"This kind of forgetting does not erase memory, it lays the emotion surrounding the memory to rest."
i came across this quote this morning while i was flowing through different websites. i really love it when i read a quote that directly explains what is going on in this mess of a mind i have. like i am not the only one who feels the way that i do.
recent events in my life proved to be very trying on my mind. i felt like the worst enemy of mine, were the very thoughts in my head. no matter what i did, some days i couldn't escape my own mind. it was a scary place to be, when the one thing i should be able to control, i couldn't.
i do not feel like i was a different person, or that i had forgotten all i have learned in my life. but it sure was a slap on my face to wake me up. this life is definitely one full of trial and error.
i am the kind of person who likes to look at others mistakes and misjudgments, and learn from theirs so i won't ever make the same mistakes. but honestly, i will never be immune to messing up. that is just the flow of life.
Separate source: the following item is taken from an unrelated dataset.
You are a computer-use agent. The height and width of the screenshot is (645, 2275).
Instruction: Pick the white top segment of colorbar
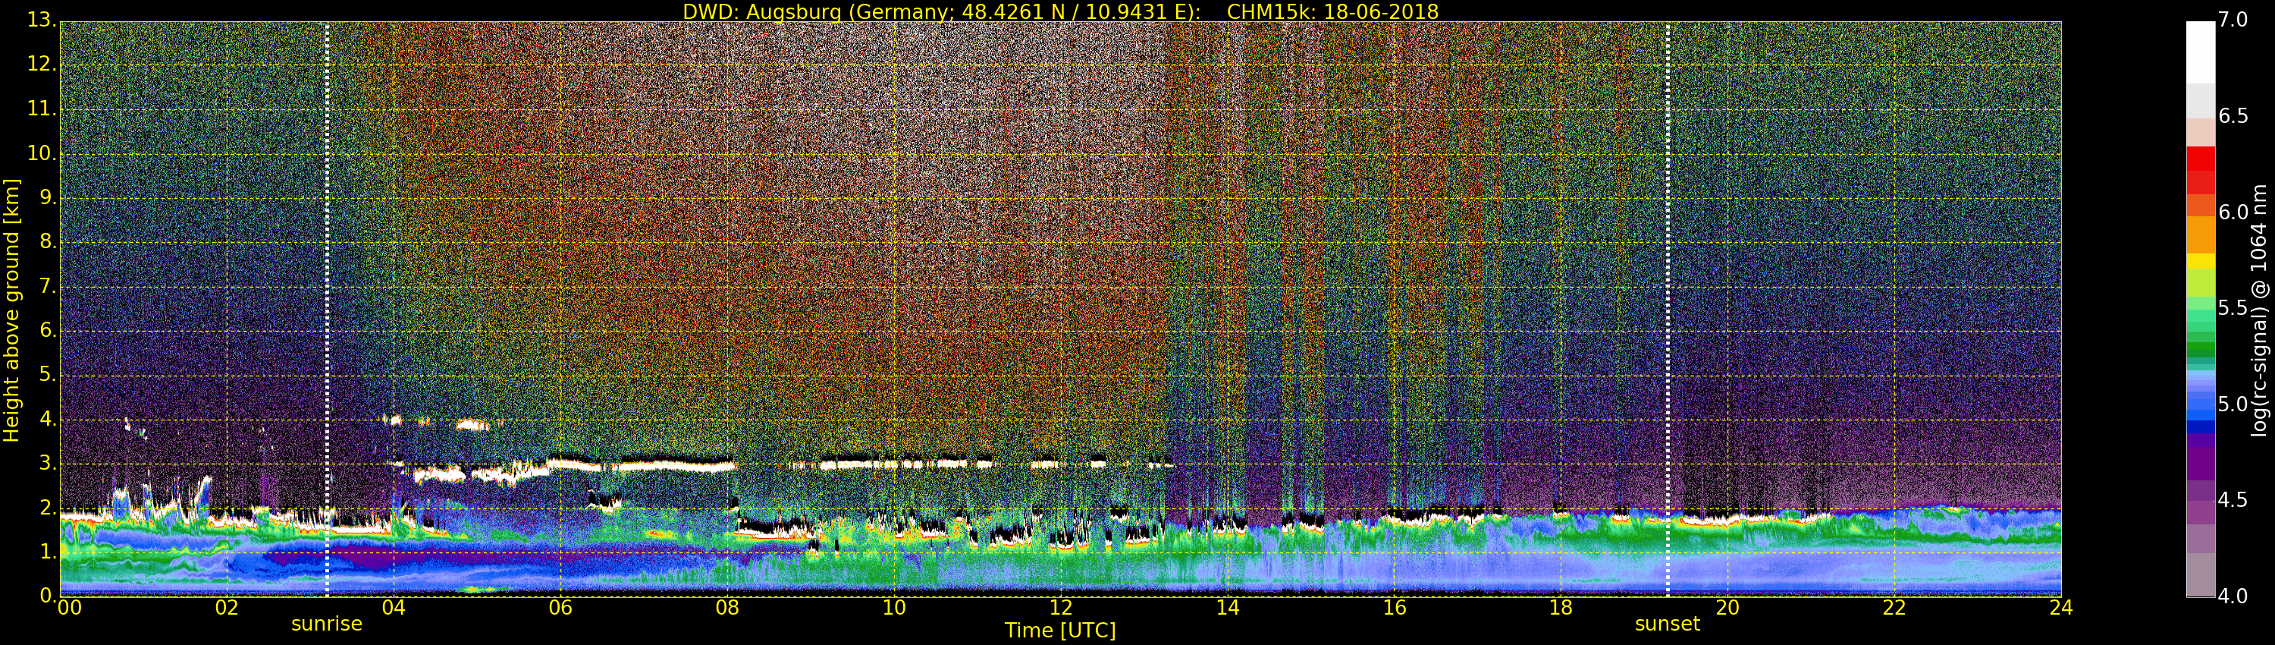2200,51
being here in china... it is bliss for me. i am away from... almost everything. being here puts me in my place. seeing the way of life here, their perspective, and for myself realizing what is important to me.
perspective: a true understanding of the relative importance of things.
perspective. that is the biggest thing i am gaining from living and working here. we all know what we think is important, but how often to we pause to gain a true understanding of the importance of things. how often to we act and shape our lives to reflect what we feel is important. welp, that is why i am here.
this post wasn't supposed to be so.... deep? haha. but it is on my mind, and writing things out helps me make sense of what goes on in my mind.
when it comes to the "emotion surrounding my recent memories," i have finally forgotten. and it feels sooo great.
"Forgetfulness is a form of freedom."